:: YOUR INSTRUCTIONS ::
Continue the press release about reading and Alzheimer's prevention from the point where it stops.

14 April Press releases

The importance of reading, one of the habits most recommended by experts to prevent Alzheimer’s disease

Reading exercises concentration, attention, memory and visualization skills and is a key tool to prevent Alzheimer’s disease

INFORMATIVE NOTE

Barcelona, ​​April 14, 2025

 

  • Reading exercises concentration, attention, memory and visualization skills and is a key tool in preventing Alzheimer's and other forms of dementia.
  • With more than 25 years of experience, Ace Alzheimer Center Barcelona also highlights the benefits of reading for people already suffering from the disease, both to stimulate cognitive abilities and to help them remember.

Dementia represents one of the most important health challenges in the coming years. According to estimates by Alzheimer Europe, in 2050, some 1.7 million Spaniards will suffer from some type of dementia, representing almost 4% of the population, more than double that recorded in 2018 (1.83%). For this reason, on the occasion of Book Day, which as every year is celebrated this April 23, Ace Alzheimer Center Barcelona highlights the importance of having reading habits to stimulate and preserve cognitive function and thus prevent Alzheimer's and other forms of dementia.

Reading is not only a pleasure for the mind, but it is also one of the most beneficial activities for health, as it stimulates brain activity and strengthens neuronal connections. In particular, it helps to exercise concentration, attention, memory and visualization capacity, thus acting as a protective shield against cognitive deterioration.

Numerous scientific sources and institutions support this connection, including the revealing analysis entitled “Reading Habit as a Protective Factor for Cognitive Impairment”. For this reason, it is very important to encourage this habit from a young age and maintain it throughout life. In addition to preserving our cognitive abilities, reading also reduces stress, which leads to neurological ailments such as headaches, and allows us to develop good sleep hygiene routines when it is practiced before bedtime.

:: LISTED ENTRIES ::

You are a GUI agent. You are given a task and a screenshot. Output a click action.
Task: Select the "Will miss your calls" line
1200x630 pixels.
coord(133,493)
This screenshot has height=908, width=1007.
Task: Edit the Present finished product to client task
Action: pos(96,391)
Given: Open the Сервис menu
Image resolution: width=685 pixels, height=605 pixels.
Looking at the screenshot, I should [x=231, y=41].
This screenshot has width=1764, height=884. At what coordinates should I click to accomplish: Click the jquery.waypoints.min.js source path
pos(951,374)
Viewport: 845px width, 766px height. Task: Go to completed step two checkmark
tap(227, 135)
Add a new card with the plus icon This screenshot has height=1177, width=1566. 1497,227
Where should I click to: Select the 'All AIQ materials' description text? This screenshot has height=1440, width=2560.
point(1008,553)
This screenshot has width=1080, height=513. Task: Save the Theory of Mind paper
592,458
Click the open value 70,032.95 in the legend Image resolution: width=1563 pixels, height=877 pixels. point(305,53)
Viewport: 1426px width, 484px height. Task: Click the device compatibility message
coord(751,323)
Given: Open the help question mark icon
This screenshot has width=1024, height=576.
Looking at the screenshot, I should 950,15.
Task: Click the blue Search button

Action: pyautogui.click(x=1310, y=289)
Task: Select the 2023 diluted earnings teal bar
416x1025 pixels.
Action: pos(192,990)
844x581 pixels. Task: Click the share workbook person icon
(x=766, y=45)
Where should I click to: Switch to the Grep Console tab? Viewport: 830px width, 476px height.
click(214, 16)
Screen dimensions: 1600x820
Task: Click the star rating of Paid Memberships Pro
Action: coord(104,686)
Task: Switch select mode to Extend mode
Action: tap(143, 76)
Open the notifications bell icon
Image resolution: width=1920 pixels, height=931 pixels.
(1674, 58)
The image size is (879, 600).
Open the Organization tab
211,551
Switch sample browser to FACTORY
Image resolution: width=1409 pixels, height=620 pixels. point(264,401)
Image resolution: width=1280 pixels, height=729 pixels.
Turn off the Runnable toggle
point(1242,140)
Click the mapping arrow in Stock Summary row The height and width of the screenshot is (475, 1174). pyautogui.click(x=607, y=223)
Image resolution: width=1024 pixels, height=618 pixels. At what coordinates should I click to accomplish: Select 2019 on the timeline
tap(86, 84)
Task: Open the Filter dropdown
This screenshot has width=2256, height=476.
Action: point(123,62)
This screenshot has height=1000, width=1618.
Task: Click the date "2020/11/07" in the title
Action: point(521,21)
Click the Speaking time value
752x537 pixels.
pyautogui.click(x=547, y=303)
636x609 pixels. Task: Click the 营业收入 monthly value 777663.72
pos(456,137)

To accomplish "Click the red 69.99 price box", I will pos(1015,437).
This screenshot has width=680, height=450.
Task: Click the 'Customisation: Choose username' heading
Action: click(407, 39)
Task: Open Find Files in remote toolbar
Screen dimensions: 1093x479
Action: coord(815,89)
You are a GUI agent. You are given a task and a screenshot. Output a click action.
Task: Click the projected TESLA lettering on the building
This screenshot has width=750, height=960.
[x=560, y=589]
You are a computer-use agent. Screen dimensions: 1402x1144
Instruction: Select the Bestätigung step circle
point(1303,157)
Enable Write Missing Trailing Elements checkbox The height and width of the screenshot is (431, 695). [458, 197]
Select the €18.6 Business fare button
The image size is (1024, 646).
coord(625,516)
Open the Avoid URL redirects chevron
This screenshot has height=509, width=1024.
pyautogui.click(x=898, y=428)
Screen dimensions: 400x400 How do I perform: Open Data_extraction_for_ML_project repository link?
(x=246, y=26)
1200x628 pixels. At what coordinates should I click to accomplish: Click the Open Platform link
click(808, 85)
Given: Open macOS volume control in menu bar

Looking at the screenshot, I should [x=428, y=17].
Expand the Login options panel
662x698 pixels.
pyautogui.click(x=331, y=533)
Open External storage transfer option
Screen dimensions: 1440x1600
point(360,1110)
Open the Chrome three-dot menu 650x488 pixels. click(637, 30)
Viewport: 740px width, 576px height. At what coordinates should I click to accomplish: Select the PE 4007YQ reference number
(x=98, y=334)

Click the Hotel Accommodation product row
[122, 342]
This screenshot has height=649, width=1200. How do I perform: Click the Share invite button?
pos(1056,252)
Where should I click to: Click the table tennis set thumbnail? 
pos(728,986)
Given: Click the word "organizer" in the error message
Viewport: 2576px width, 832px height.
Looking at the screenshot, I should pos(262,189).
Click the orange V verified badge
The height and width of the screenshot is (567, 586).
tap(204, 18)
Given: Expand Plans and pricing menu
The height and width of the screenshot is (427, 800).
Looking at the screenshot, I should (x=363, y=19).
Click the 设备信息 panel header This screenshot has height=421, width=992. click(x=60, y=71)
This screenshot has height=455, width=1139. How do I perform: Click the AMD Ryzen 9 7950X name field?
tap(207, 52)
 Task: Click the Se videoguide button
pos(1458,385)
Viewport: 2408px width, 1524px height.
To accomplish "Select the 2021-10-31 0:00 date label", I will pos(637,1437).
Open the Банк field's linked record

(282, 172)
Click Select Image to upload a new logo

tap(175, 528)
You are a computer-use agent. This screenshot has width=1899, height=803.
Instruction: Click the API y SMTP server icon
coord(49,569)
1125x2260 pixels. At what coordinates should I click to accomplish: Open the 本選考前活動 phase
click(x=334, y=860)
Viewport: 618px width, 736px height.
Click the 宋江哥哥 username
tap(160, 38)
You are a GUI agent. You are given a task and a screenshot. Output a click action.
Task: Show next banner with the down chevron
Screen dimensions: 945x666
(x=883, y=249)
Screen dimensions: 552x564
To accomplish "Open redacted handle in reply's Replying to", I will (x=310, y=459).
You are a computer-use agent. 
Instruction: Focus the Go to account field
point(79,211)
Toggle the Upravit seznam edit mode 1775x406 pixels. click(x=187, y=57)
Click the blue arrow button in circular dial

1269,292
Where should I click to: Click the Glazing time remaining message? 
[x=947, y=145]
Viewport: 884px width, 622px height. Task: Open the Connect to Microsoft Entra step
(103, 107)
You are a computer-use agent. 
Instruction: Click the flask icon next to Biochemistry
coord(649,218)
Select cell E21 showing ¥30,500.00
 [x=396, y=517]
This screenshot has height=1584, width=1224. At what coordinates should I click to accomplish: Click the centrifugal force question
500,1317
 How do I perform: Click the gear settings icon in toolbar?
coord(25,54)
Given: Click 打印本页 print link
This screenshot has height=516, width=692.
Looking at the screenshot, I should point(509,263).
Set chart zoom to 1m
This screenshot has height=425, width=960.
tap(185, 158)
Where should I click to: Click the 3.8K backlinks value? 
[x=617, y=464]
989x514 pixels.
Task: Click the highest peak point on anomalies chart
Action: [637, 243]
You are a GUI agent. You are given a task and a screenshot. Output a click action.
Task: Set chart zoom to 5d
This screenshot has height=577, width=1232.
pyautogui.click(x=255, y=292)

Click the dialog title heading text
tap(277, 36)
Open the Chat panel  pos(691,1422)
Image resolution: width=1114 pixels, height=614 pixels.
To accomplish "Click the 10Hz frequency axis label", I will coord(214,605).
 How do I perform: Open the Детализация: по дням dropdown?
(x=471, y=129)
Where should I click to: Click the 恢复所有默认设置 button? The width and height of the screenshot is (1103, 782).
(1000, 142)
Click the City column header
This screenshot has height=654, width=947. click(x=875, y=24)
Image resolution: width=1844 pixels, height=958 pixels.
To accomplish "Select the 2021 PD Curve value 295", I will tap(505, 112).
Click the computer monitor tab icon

:: WRITTEN RESPONSE ::
Our brain, in order to improve its functions and increase its speed of response, needs to be kept active and exercised. For this reason, one of the greatest contributions that reading provides us with is that it helps us to increase our cognitive reserve, a key concept in this context, which explains how the brain can compensate and better tolerate the changes caused by certain pathologies, allowing people to maintain their cognitive abilities despite the changes in the brain associated with age or neurodegenerative diseases.

In addition to reading, educational level, lifestyle and leisure activities are other factors that increase this reserve and provide greater protection against cognitive impairment. Having a frequent reading habit for more than 5 years and having at least a complete primary education, helps to a more significant protection against this type of pathologies.

Ace Alzheimer Center Barcelona's recommendations

Beyond keeping the habit of reading alive, Ace experts encourage the following guidelines to keep our brains exercised:

  1. Keep learning: learning new things stimulates our brain and favors neuronal plasticity, that is, the capacity of the nervous system to change its structure and functioning throughout its life, as an adaptation to the diversity of the environment.
  2. Being socially active: being in society helps us to be cognitively active, reinforces abilities such as language, social skills or memory and keeps us in the right frame of mind.
  3. Performing activities: leisure activities that have a defined goal or objective, such as board games, cards or sudokus, allow working skills such as organization, planning or decision making.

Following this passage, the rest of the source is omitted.